What to work on: Substitute "Thermal Spraying" for "Metal Spraying" in the records between the line holding "首页 (106, 573)" and the line holding "Dynamic Balancing (61, 2411)", inclusive. Reproduce those lines with all else unchanged.

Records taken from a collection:
-=-=-=-=-

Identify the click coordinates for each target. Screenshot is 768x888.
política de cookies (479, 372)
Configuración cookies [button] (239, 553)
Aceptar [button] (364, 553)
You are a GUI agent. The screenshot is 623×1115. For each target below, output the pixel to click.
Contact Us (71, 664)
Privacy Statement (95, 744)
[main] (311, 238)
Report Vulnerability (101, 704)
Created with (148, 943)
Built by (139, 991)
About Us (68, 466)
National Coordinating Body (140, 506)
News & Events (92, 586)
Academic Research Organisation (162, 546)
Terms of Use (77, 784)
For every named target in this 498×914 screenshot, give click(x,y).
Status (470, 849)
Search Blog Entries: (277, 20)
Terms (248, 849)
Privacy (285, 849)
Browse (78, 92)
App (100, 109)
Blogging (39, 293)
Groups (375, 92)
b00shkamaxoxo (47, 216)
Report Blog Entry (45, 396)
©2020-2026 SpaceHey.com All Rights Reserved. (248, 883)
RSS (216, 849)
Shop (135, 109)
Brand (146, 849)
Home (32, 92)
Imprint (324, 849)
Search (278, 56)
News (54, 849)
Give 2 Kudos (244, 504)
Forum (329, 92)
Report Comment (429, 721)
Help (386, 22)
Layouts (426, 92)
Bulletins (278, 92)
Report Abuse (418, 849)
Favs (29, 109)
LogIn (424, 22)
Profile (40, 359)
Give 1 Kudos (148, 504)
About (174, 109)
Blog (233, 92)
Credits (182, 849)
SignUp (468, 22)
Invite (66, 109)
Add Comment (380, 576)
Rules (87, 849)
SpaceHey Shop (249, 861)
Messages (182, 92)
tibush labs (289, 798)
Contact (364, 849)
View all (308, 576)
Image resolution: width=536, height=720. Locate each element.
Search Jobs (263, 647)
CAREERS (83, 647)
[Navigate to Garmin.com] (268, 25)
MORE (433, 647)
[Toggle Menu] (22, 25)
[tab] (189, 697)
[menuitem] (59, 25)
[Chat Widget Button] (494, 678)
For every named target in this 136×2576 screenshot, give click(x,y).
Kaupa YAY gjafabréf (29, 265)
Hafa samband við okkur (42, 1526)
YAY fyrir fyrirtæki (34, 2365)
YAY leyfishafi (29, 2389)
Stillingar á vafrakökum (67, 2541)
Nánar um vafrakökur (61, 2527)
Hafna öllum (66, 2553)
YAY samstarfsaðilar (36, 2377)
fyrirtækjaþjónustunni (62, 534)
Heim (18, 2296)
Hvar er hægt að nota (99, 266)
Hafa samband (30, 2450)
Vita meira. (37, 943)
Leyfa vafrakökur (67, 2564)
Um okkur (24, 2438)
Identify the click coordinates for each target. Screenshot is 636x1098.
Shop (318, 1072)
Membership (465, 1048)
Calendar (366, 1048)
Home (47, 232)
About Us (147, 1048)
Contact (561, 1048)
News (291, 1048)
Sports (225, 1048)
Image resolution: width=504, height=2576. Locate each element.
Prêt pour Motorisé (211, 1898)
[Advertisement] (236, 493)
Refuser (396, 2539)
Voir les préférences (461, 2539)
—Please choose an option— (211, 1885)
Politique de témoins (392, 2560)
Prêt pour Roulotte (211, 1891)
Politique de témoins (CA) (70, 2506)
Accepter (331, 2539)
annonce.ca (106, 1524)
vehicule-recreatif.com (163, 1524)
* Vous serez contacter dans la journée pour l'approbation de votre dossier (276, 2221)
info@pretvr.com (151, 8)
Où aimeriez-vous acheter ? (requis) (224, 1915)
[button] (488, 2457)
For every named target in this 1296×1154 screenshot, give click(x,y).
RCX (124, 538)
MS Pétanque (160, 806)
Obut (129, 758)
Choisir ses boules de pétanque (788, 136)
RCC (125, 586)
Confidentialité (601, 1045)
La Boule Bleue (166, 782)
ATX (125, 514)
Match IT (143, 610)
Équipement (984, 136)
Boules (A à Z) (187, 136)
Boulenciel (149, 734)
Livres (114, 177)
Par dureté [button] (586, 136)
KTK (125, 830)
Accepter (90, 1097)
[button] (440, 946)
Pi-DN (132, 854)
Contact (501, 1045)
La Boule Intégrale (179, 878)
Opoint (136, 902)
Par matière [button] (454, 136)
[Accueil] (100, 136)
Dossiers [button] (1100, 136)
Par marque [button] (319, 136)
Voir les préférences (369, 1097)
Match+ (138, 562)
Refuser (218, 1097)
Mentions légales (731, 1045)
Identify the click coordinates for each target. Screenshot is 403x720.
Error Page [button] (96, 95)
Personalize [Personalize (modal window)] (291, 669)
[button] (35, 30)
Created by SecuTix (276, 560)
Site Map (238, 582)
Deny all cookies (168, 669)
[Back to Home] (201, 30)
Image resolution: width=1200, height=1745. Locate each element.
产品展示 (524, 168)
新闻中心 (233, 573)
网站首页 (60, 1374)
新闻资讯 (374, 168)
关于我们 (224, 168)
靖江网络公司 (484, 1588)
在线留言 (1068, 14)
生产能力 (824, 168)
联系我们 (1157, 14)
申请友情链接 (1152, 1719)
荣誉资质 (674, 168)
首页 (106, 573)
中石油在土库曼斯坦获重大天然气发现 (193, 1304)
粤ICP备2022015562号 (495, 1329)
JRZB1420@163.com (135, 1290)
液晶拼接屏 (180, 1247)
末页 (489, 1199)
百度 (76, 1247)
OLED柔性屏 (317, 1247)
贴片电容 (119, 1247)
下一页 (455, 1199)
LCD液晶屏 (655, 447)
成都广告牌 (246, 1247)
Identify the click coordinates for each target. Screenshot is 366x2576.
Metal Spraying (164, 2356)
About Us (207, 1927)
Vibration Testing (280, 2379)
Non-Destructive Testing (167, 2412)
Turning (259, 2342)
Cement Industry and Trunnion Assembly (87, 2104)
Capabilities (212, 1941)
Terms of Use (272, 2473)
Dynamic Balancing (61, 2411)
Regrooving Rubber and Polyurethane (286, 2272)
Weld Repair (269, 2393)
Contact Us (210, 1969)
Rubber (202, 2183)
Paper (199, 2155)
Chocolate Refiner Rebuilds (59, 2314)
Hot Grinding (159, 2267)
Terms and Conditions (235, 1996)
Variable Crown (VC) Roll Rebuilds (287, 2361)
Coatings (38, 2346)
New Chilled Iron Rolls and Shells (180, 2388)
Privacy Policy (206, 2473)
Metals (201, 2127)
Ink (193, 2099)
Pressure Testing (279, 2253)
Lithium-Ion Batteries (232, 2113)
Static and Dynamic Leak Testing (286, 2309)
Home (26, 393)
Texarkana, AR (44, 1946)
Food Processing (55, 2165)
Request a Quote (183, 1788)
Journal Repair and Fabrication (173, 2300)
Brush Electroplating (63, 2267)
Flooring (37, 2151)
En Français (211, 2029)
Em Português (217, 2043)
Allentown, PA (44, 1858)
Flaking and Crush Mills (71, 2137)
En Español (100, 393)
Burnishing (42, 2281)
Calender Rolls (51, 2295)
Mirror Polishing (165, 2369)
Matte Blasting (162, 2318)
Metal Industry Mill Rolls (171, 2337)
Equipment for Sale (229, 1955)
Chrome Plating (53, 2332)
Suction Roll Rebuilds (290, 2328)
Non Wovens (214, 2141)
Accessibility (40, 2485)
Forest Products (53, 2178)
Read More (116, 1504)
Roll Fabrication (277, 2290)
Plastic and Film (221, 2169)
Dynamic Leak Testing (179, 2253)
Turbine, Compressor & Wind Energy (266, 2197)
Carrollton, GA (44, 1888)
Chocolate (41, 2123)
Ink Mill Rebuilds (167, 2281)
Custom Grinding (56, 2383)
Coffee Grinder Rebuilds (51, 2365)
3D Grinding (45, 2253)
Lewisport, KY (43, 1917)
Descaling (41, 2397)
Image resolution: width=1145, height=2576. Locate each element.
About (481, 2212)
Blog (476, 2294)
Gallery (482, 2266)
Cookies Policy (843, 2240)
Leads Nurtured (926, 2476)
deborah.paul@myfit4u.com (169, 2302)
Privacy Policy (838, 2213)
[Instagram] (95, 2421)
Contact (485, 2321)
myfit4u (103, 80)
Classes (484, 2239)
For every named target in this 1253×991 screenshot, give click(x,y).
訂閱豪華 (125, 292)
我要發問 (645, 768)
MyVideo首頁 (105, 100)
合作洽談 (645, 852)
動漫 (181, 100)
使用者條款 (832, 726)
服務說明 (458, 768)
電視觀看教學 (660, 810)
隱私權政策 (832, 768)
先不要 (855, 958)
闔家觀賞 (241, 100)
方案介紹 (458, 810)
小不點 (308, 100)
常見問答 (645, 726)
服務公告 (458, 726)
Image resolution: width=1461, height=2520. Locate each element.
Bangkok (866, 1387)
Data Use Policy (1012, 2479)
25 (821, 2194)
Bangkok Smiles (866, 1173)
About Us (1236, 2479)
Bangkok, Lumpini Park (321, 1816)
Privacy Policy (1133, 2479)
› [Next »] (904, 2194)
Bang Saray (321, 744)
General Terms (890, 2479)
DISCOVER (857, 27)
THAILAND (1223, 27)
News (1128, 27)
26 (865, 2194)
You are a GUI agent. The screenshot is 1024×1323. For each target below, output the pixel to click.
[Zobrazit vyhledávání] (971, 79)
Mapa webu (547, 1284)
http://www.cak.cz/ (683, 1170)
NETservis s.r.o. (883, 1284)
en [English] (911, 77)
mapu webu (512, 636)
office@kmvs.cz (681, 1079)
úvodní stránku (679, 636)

-=-=-=-=-

Solution for this task:
首页 (106, 573)
中石油在土库曼斯坦获重大天然气发现 (193, 1304)
粤ICP备2022015562号 (495, 1329)
JRZB1420@163.com (135, 1290)
液晶拼接屏 (180, 1247)
末页 (489, 1199)
百度 (76, 1247)
OLED柔性屏 (317, 1247)
贴片电容 (119, 1247)
下一页 (455, 1199)
LCD液晶屏 (655, 447)
成都广告牌 (246, 1247)
Identify the click coordinates for each target. Screenshot is 366x2576.
Thermal Spraying (164, 2356)
About Us (207, 1927)
Vibration Testing (280, 2379)
Non-Destructive Testing (167, 2412)
Turning (259, 2342)
Cement Industry and Trunnion Assembly (87, 2104)
Capabilities (212, 1941)
Terms of Use (272, 2473)
Dynamic Balancing (61, 2411)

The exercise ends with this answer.